Luce met his first wife, Lila Hotz, while he was studying at Yale University in 1919. They married in 1923 and had two children, Peter Paul and Henry Luce III, before divorcing in 1935. Luce was a Christian and as a young man was a member of the Young People's Society of Christian Endeavour and the Young Men's Christian Association.

In 1935, he married his second wife, Clare Boothe Luce, who had an 11-year-old daughter, Ann Clare Brokaw, whom he raised as his own.

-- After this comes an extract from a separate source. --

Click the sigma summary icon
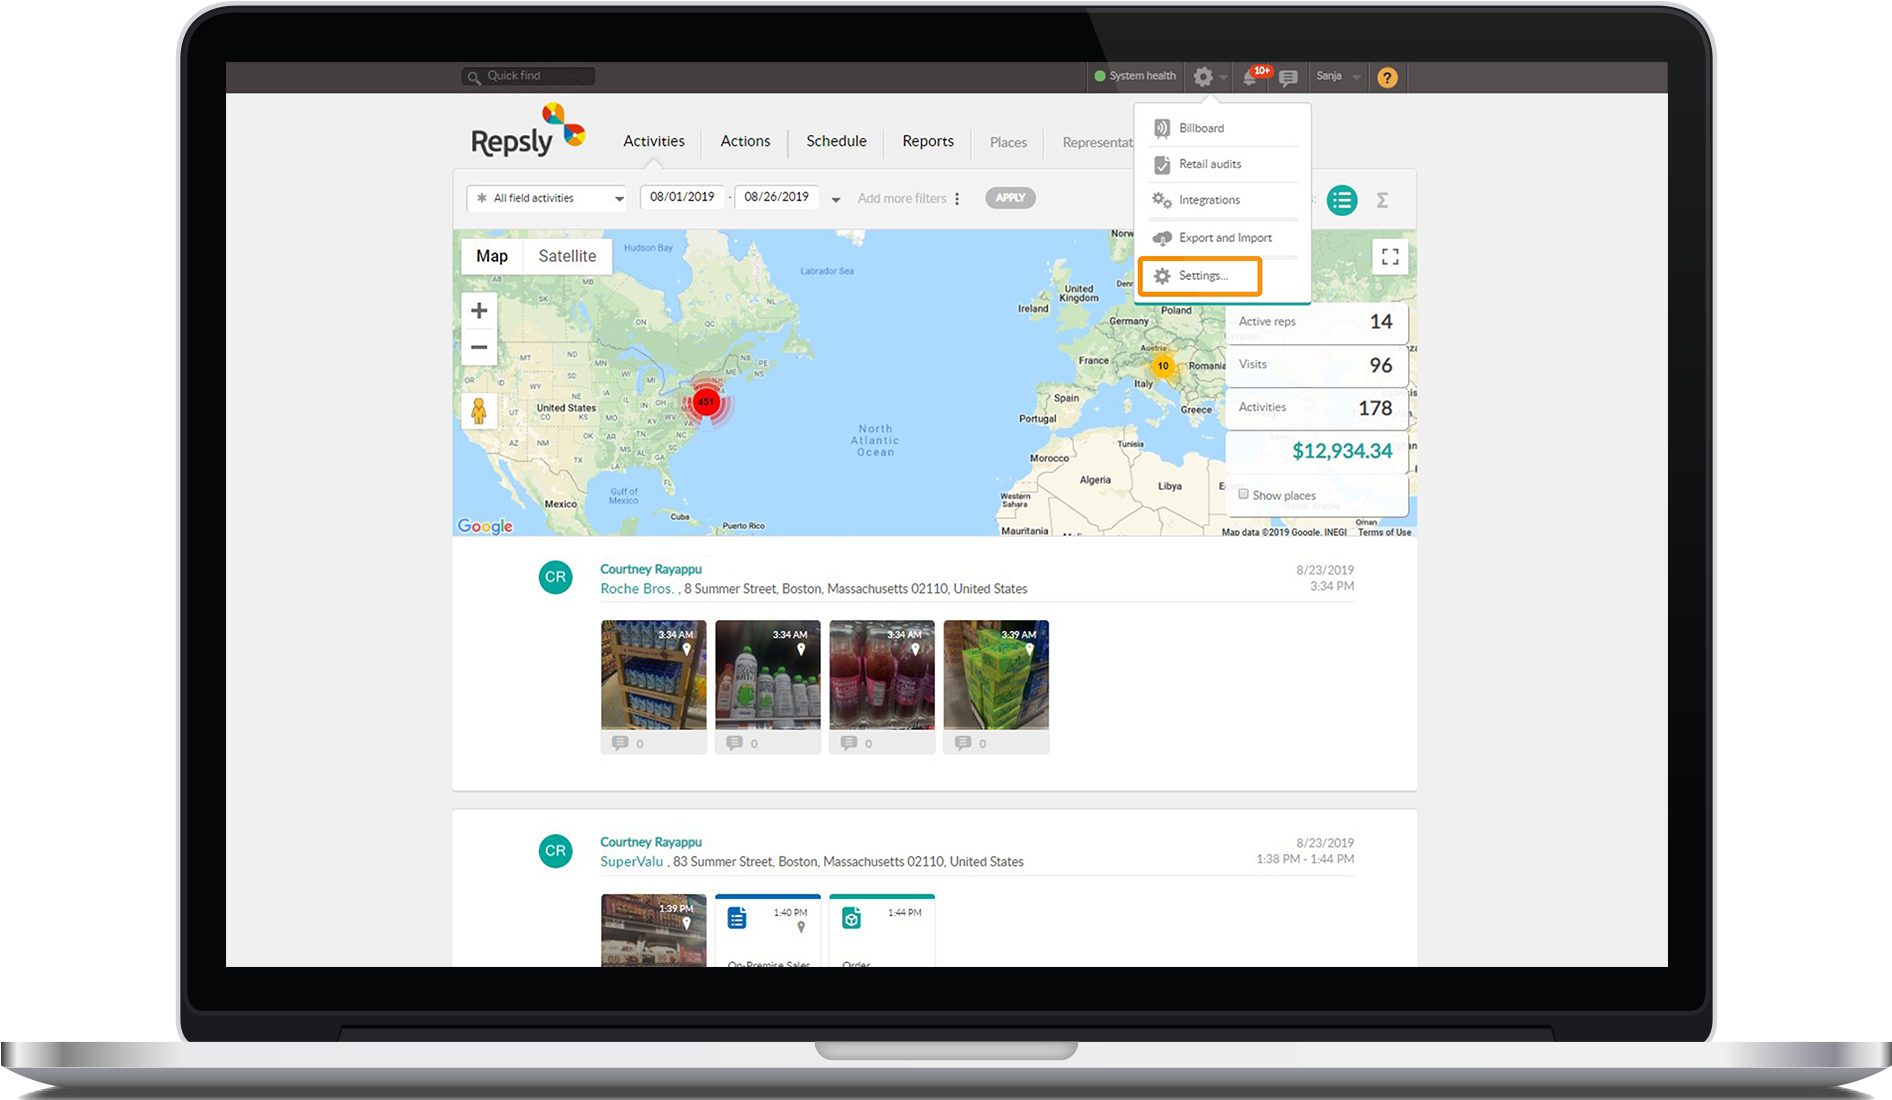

Ann Clare died in a car accident when she was 19.

Both Henry and Claire had positive experiences in guided LSD sessions well before there were legal restrictions on the drug.

Luce died of a coronary occlusion on February 28, 1967 in Phoenix, Arizona. He was 68. At his death, he was said to be worth $100 million in Time Inc. stock. Most of his fortune went to the Henry Luce Foundation.

==Legacy==
He was honored by the United States Postal Service with a 32¢ Great Americans series (1980–2000) postage stamp. Luce was inducted into the Junior Achievement U.S. Business Hall of Fame.

== Henry Luce Foundation ==
The Henry Luce Foundation, Inc. is a private, nonprofit organization incorporated in New York. It was established in 1936 by Henry Luce in his thirties. His son Henry III served as its chairman and chief executive for many years.